• _DOCUMENT SEGMENT_
---

On 29 February 1956 the Mother had
taken the following passage from The Synthesis
of Yoga for her class in the evening: (p. 98)
The law of sacrifice is the common
divine action that was thrown out into the world in its beginning as a symbol of
the solidarity of the universe. It is by the attraction of this law that a
divinising, a saving power descends to limit and correct and gradually to
eliminate the errors of an egoistic and self-divided creation. This descent, this
sacrifice of the Purusha, the Divine Soul submitting itself to Force and Matter
so that it may inform and illuminate them, is the seed of redemption of this
world of Inconscience and Ignorance. For “with sacrifice as their companion,”
says the Gita, “the All-Father created these peoples.” The acceptance of the
law of sacrifice is a practical recognition by the ego that it is neither alone
in the world nor chief in the world. It is its admission that, even in this
much fragmented existence, there is beyond itself and behind that which is not
its own egoistic person, something greater and completer, a diviner All which
demands from it subordination and service.
On this evening, during the
meditation which followed this conversation, there took place what the Mother declared
as “the first Manifestation of the Supramental Light and Force in the earth-atmosphere.
Apropos of the Synthesis passage she was asked, what exactly is meant by the “sacrifice
to the Divine”. She explains: (CWM, Vol. 8)
It is self-giving. It is the word
the Gita uses for self-giving.
Only, the sacrifice is mutual, this
is what Sri Aurobindo says at the beginning: the Divine has sacrificed Himself
in Matter to awaken consciousness in Matter, which had become inconscient. And
it is this sacrifice, this giving of the Divine in Matter, that is to say, His
dispersion in Matter, which justifies the sacrifice of Matter to the Divine and
makes it obligatory; for it is one and the same reciprocal movement. It is
because the Divine has given Himself in Matter and scattered Himself everywhere
in Matter to awaken it to the divine consciousness, that Matter is automatically
under the obligation to give itself to the Divine. It is a mutual and
reciprocal sacrifice.

---

• _ENTRIES SUPPLIED_

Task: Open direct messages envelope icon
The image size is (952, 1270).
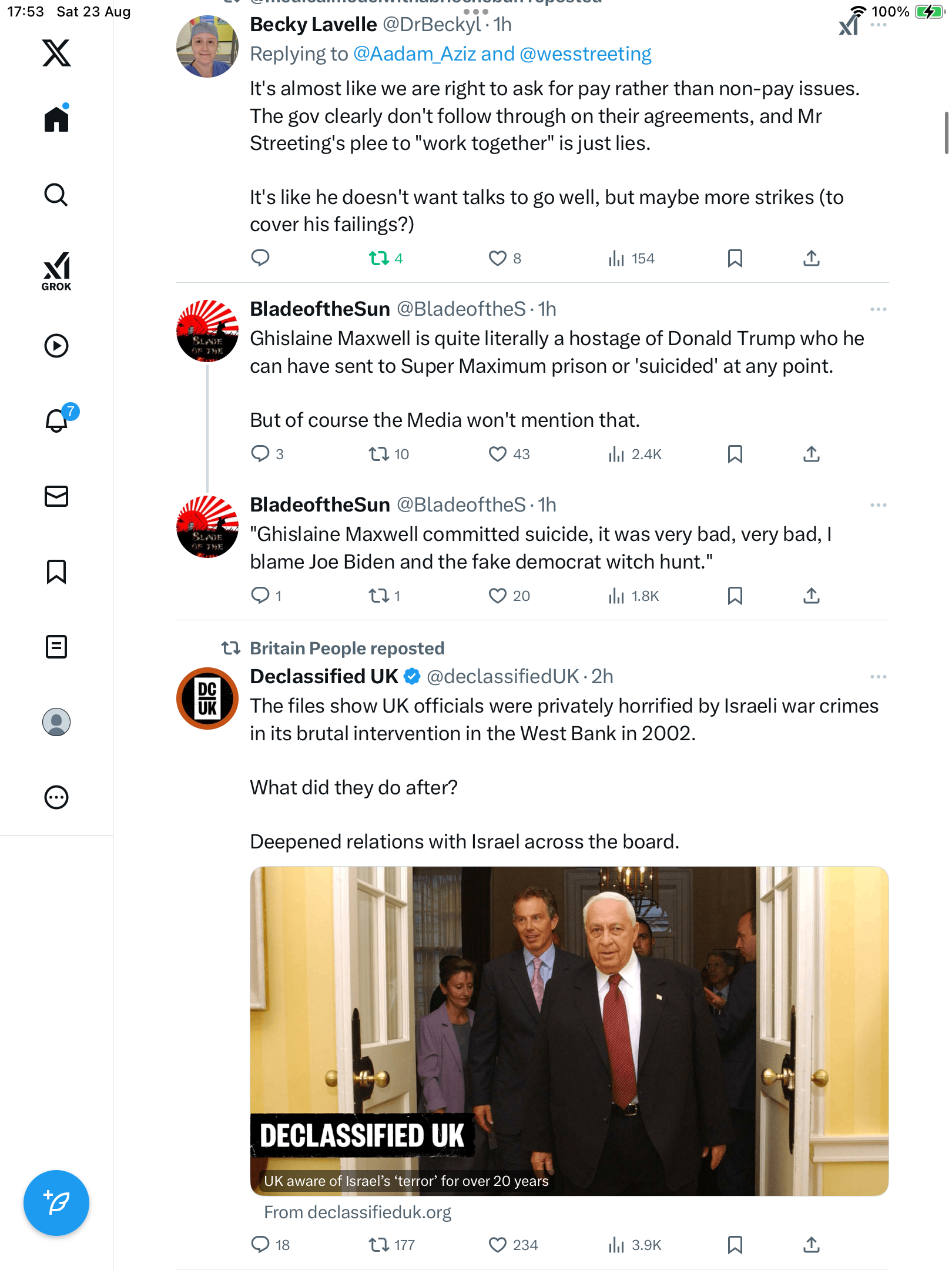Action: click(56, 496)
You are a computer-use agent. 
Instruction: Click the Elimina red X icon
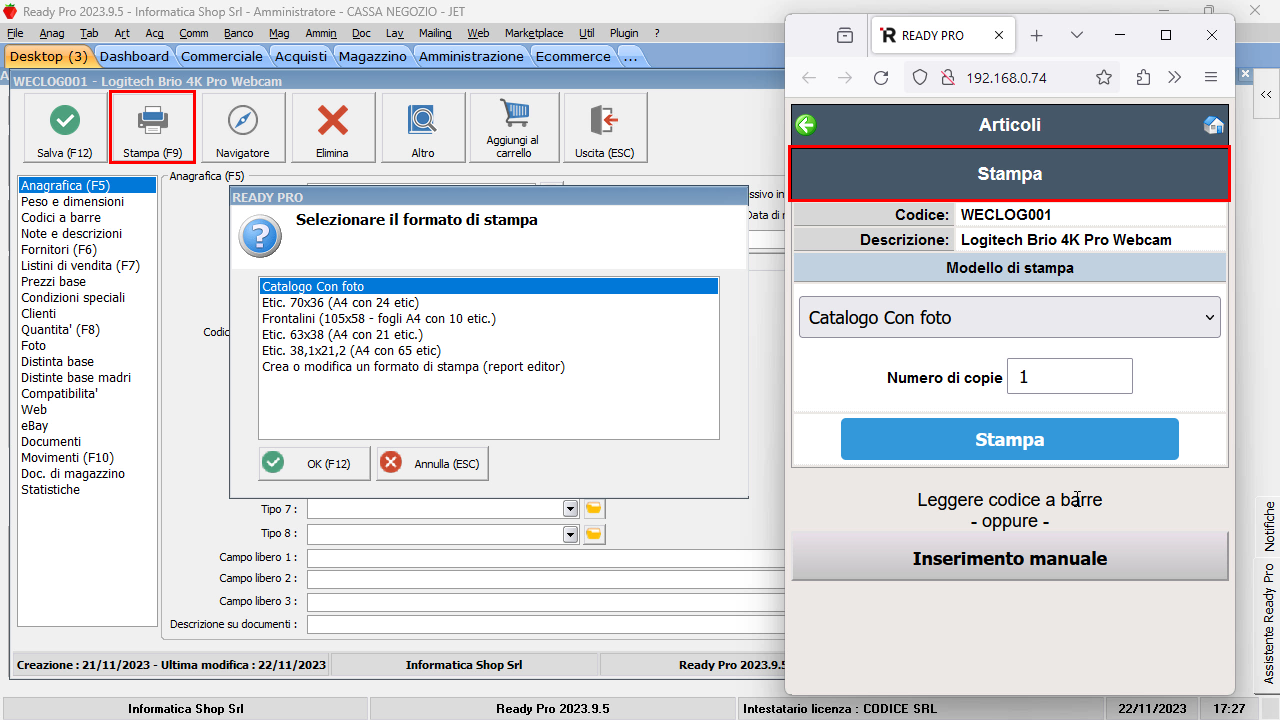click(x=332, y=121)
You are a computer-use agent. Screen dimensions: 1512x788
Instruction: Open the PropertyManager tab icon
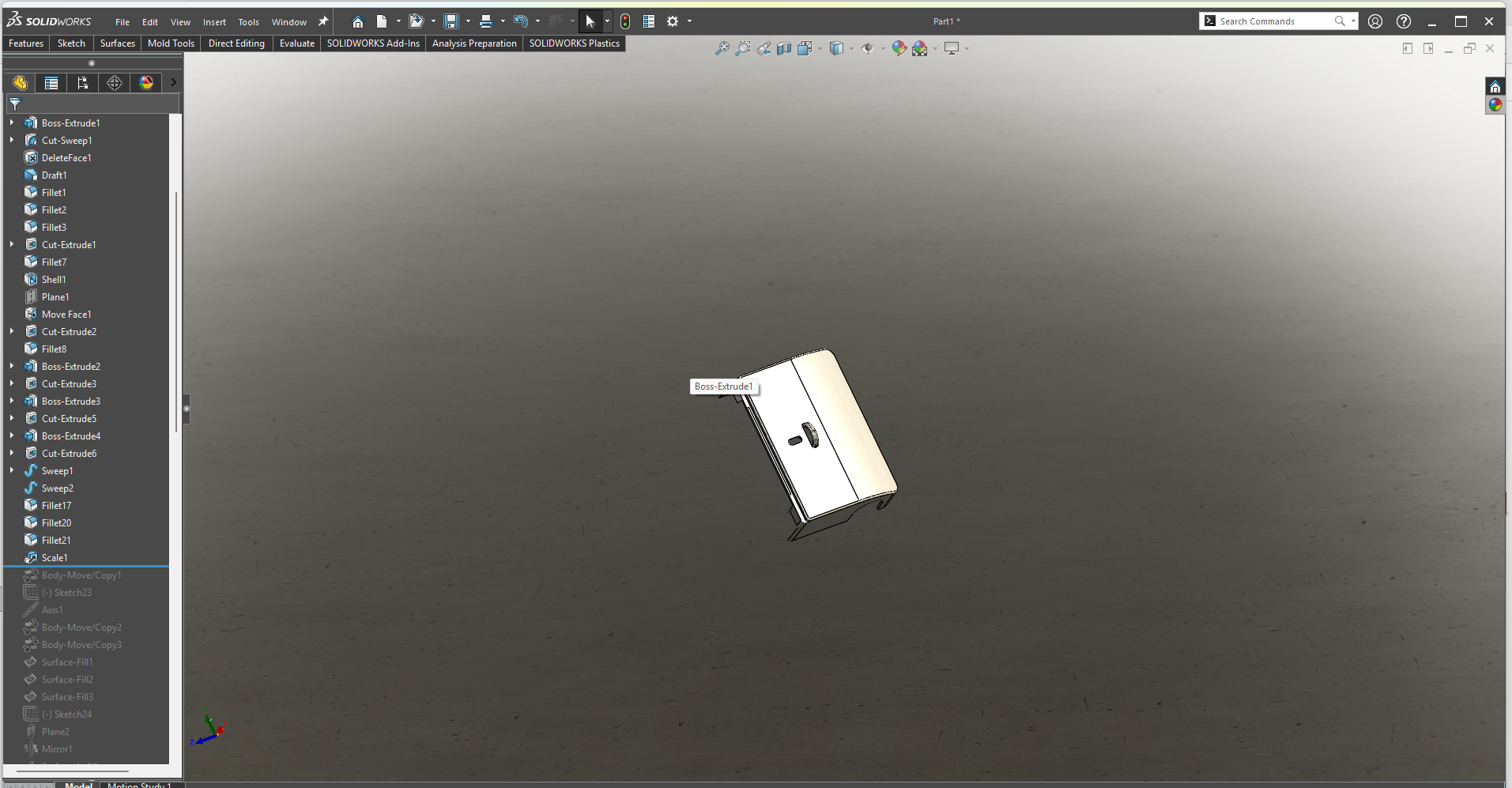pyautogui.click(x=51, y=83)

---

• _TASK INSTRUCTIONS_
1) Do these statements agree with the text on sacrifice? Answer yes or no for each, and quote the deciding words.
(a) The Mother took the passage for her morning class.
(b) The sacrifice to the Divine is described as going one way only, from Matter to the Divine.
(c) Accepting the law of sacrifice means the ego recognizes that it is neither alone nor chief in the world.
2) Repeat word for word the part of the text on sacrifice that begins at the words "On this evening, during" and stops after "(CWM, Vol. 8)".

• _SOLVED PROBLEMS_
1)
(a) No: "for her class in the evening"
(b) No: "Only, the sacrifice is mutual"
(c) Yes: "a practical recognition by the ego that it is neither alone in the world nor chief in the world"

2)
On this evening, during the
meditation which followed this conversation, there took place what the Mother declared
as “the first Manifestation of the Supramental Light and Force in the earth-atmosphere.
Apropos of the Synthesis passage she was asked, what exactly is meant by the “sacrifice
to the Divine”. She explains: (CWM, Vol. 8)